### Data for analysis

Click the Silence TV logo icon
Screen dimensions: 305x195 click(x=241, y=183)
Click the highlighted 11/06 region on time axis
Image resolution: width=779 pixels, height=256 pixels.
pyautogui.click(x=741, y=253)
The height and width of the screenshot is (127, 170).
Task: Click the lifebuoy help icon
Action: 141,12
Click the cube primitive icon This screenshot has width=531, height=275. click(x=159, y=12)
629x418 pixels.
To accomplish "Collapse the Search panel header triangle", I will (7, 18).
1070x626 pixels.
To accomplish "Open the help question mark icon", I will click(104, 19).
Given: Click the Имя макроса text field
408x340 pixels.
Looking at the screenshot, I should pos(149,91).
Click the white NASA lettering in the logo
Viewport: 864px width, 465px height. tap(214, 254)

######
### Data for analysis

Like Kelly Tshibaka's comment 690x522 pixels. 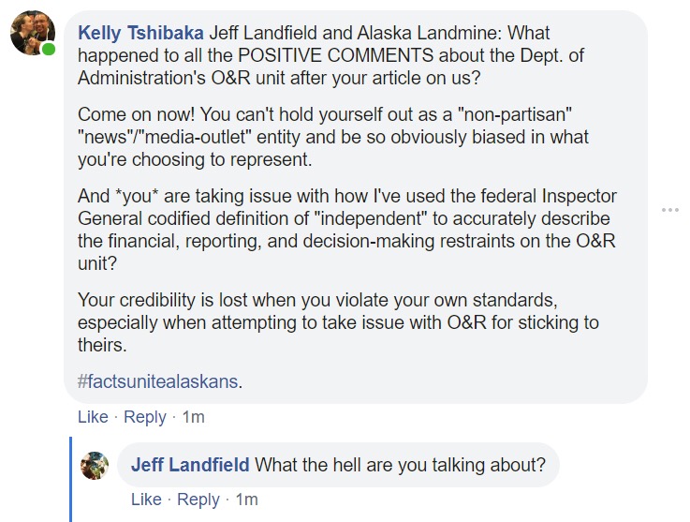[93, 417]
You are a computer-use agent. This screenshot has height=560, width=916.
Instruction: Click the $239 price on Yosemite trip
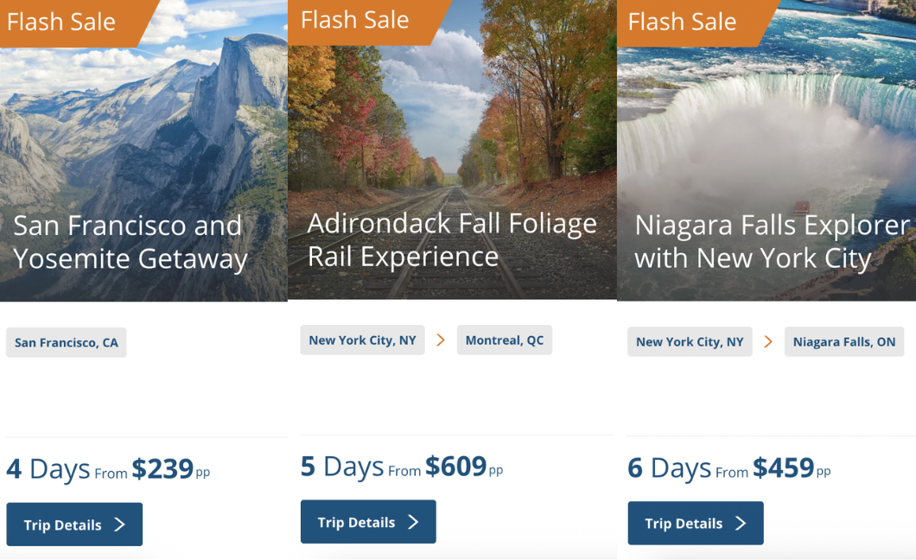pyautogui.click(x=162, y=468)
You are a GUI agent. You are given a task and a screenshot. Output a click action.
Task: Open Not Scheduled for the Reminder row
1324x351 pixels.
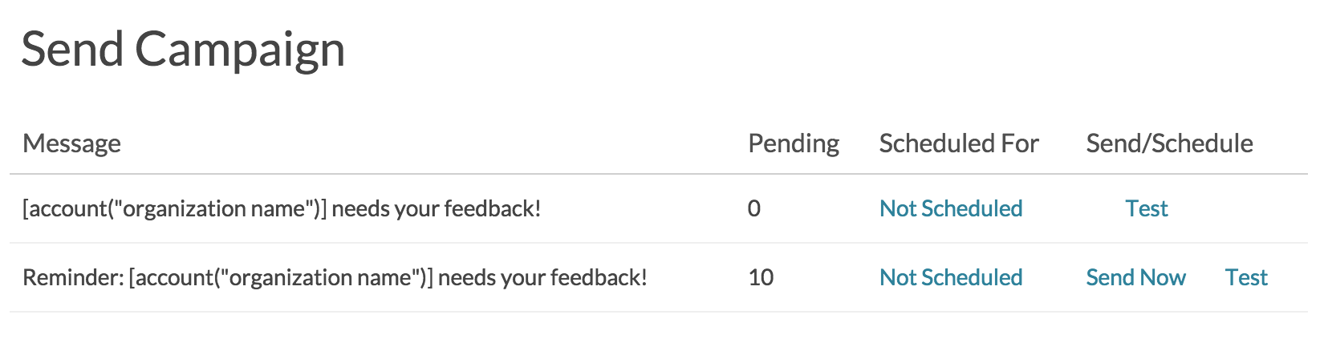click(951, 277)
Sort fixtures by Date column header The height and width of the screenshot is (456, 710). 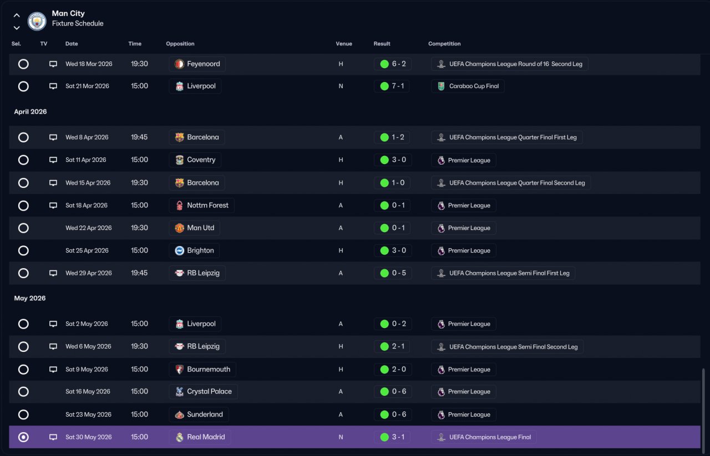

######

:: How to complete this task ::
Lines that hold "agent" are the ones to copy, so pick each out from the data.

:: Response below ::
You are a computer-use agent. This screenshot has height=560, width=916.
You are a GUI agent. You are given a task and a screenshot. Output a click action.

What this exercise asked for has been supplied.